- **EXERCISE**
Carry on the commentary about Vivek Ramaswamy's debate performance, picking up after its final sentence.

- **DOCUMENT PASSAGE**
* START *
Despite all of this (or maybe because of it), this week’s Republican debate became a national coming-out party for Vivek Ramaswamy.

Suddenly, this inexperienced and dangerous showoff is almost a household name.

Many in the Republican base ate up his showmanship and blatant fanboying of their hero, [the individual now charged with 91 felonies]. In CNN’s post-debate focus group of Republican voters in Iowa, for example, Ramaswamy got the most favorable response.

… Many in the mainstream media declared him victorious. The Washington Post put him up high in its “winners” column, trailing only behind [the individual facing four criminal trials], who wasn’t even there. (Choosing not to enter this particular clown car showed some uncharacteristic good sense on the former president’s part.)

The New York Times analyzed the situation under a glowing headline “How Vivek Ramaswamy Broke Through: Big Swings With a Smile”, with emphasis on his style: “unchecked confidence and insults”.

For this millennial tech bro, his performance on the Fox News stage in Milwaukee couldn’t have gone much better.
* END *
[Rows from a pointing dataset]
* START *
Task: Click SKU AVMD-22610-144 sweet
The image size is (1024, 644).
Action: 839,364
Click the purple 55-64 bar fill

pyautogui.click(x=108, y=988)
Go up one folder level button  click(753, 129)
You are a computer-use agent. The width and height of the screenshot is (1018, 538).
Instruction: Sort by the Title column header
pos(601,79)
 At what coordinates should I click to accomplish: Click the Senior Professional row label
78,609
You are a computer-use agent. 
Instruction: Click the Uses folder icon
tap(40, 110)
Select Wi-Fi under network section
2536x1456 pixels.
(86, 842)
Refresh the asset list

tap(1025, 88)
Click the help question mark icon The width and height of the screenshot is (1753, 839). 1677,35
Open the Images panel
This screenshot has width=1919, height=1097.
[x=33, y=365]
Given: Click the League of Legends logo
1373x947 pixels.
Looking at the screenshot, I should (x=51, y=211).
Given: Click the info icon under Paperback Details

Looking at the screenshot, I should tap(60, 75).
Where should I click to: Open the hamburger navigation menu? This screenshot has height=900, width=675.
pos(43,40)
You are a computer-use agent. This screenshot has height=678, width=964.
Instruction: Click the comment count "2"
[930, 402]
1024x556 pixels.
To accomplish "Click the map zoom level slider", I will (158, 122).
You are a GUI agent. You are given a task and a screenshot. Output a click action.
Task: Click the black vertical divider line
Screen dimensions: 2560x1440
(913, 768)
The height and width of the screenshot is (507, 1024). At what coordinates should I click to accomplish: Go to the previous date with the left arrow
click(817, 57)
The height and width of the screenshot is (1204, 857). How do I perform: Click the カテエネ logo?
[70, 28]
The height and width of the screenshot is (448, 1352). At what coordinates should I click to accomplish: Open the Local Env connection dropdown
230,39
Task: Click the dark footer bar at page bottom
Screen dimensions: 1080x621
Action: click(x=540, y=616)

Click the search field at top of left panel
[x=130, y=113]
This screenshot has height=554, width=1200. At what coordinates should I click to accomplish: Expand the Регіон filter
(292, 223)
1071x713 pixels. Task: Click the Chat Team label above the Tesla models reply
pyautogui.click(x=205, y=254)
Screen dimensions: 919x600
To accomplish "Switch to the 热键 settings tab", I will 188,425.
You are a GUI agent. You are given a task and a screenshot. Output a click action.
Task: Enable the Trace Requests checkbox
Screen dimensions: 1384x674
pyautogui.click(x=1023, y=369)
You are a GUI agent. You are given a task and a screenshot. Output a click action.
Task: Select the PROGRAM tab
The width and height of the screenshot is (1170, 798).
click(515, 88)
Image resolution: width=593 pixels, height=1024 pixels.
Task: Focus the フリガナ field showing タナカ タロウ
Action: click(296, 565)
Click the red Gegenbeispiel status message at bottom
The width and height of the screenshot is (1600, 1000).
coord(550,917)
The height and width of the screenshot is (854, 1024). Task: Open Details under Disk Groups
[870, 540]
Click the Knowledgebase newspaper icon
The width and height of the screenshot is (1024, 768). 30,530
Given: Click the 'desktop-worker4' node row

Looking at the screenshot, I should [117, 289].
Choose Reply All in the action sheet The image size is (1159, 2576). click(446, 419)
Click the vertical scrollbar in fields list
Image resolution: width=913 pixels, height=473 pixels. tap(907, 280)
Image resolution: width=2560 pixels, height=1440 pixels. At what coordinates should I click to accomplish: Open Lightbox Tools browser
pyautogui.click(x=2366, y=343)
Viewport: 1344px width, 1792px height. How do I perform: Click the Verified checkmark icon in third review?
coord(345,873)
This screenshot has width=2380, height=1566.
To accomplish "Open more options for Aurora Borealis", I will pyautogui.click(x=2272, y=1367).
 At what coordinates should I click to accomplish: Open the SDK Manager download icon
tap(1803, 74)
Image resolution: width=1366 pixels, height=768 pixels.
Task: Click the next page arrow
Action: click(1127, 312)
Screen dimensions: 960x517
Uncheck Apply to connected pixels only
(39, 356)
* END *
- **RESULT BELOW**
As a glimpse of America’s future, it couldn’t have gone much worse….

Certainly, Ramaswamy has the essentials covered. No, not foreign policy chops or a background in public service, but a mocking aversion to social justice and equality….

His night in the spotlight, and its aftermath, shows that neither Republican voters nor many in the mainstream media have learned much since [the leader of the cult] came down the elevator in 2015 and proceeded to wreak havoc on the country.

In case there was any doubt, now we know: they will always fall for the attention-seeking, the policy-unencumbered, the candidate quickest with a demeaning insult. That’s a “winner”, apparently.

And it’s all too familiar.

“Ramaswamy is like T____ in the larva stage, molting toward the full MAGA wingspan but not quite there yet,” wrote Frank Bruni in his New York Times newsletter. “His narcissism, though, is fully evolved.”

Not everyone in the media, of course, was buying it. Charlie Sykes, editor in chief of the right-leaning Bulwark, was blunt, calling Ramaswamy “facile, clownish, shallow, shameless, pandering”, but, then again, “exactly what Republican voters crave these days”.

Given that the Republican party – still firmly in the grip of a twice-impeached con man – has lost its mind, this craving makes a certain amount of sense.

But it makes the endless media normalization even more cringe-inducing. Shouldn’t mainstream journalists be able to step back a tiny bit, providing critical distance rather than the same old tricks?

How can there be “winners” in yet another milestone on the way to fascism?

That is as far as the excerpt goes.